On that first Good Friday and Holy Saturday, the followers of Jesus were filled with the reality of watching Jesus die on the cross, the one who revealed the power of God’s love – a love that has no limits. It was a time when the future was unclear for those first Christians. They knew it would be different. I suspect some wondered about the truth of everything that Jesus had taught about God’s love and hope.  

On Easter morning, the women go to the tomb to do what they must for Jesus. As they are walking they realize a large stone was blocking the entrance and they ask, “Who will roll away the stone for us?”

Friends, maybe that is our question, who will roll away the stone for us? This Easter is different, it is a time to ask ourselves the hard questions: what are those things we truly want change? What are the stones blocking us from embracing life more fully? What are the stones blocking us from embracing the power of God’s love – for ourselves, our families, for all others around the world?  

So, we go back to the Easter story, to that first Easter morning and we remember: the power of God’s love could not be held back by a mere stone, even the sting of death could not overcome the power of God’s love. The power of God’s love is so strong it can roll away stones and raise the dead; then it can help us change those things in our lives, our families and our community that need changed. Love is the only power that can truly change the world. 

We need to remember that yes there are Good Fridays and Holy Saturdays but we are an Easter people and there is no stone large enough to block us from fulfilling God’s Easter all.
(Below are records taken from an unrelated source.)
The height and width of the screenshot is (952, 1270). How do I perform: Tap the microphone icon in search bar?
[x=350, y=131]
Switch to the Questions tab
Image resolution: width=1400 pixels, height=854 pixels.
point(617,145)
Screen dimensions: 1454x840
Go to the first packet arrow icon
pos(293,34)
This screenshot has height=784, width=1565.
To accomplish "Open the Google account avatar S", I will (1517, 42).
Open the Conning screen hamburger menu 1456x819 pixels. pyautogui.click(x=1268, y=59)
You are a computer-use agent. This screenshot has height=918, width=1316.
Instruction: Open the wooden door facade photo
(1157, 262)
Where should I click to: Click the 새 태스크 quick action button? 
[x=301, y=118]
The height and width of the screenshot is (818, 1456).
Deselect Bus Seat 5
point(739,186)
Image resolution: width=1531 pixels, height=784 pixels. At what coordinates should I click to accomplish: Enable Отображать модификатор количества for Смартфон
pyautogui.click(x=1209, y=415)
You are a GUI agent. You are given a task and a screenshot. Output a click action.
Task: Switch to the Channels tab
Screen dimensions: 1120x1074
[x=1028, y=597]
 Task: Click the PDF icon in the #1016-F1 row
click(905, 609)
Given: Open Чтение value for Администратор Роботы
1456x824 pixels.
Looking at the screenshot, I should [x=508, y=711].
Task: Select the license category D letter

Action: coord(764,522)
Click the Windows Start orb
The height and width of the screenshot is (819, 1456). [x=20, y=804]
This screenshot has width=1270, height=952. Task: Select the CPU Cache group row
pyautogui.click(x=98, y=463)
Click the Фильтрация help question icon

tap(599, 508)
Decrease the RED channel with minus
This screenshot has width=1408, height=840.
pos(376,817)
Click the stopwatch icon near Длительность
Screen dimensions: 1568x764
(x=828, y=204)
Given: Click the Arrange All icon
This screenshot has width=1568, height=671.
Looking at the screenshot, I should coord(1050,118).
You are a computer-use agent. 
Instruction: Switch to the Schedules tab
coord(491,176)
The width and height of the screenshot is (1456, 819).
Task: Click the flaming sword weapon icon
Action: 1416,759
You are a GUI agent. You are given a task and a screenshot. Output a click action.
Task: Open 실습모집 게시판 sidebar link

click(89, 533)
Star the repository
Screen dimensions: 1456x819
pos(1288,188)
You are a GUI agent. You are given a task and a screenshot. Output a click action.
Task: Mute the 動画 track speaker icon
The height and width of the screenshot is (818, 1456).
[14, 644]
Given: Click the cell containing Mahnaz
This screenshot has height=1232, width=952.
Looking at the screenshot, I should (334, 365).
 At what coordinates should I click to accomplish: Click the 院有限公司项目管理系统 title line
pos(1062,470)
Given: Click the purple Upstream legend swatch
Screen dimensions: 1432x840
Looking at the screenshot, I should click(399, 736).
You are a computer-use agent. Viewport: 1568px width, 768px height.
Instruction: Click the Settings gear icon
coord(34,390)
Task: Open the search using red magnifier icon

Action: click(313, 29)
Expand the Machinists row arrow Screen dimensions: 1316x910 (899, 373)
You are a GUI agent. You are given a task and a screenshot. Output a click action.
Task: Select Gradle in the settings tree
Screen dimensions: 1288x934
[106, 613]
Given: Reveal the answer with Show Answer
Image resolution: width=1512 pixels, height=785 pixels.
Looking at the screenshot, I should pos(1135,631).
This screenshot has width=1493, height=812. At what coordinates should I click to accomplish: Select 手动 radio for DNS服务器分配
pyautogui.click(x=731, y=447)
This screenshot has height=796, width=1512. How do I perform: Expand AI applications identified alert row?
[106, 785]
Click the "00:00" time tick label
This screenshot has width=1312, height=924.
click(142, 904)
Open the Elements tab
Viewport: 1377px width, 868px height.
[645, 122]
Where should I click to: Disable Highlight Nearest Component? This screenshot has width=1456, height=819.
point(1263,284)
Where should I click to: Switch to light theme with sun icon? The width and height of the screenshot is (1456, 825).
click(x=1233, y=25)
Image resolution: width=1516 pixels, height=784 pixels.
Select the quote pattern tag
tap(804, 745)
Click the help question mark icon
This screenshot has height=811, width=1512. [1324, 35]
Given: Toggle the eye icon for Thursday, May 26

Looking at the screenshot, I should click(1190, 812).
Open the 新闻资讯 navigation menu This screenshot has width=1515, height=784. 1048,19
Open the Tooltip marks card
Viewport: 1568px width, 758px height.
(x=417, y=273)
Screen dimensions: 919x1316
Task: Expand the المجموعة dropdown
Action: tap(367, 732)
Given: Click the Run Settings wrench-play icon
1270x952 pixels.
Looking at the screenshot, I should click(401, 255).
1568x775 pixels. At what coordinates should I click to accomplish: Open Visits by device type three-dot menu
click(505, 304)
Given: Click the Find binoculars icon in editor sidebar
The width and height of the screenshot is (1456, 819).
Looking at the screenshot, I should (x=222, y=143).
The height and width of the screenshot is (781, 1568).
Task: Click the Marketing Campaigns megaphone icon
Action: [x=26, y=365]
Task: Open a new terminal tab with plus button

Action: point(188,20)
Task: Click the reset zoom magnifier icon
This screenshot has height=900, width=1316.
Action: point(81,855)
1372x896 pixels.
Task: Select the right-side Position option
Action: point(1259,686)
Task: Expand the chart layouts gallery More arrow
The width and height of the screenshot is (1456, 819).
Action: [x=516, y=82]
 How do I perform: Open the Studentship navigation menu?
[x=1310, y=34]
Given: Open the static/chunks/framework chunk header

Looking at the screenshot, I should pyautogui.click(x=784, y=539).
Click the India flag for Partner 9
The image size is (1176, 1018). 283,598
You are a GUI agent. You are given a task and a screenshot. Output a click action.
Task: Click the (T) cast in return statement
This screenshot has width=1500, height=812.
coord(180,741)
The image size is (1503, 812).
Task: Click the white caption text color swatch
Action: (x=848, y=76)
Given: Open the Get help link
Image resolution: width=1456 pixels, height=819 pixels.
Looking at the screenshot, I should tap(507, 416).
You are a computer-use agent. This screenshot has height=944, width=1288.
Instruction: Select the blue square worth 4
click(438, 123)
Churchill once said, “Never waste a good crisis.” Remember the outrage we as Canadians felt when we thought the surgical masks weren’t going to make it across the border? We were outraged! It was a crisis, until the crisis was resolved. But this outrage points to something that we as followers of Jesus believe, we are all in this together and that no life is worth more than any other life!

As we emerge from this crisis and we will let us more fully embrace the love that God offers: a love that can’t be held back by any stone; a love strong enough to overcome even the sting of death; a love strong enough to transform our lives and our world; a love strong enough to help us see, like a child, the wonder and joy that God’s love offers to all people; a love so encompassing that we realize the truth of our creed: We are not alone, we live in God’s world. Thanks be to God.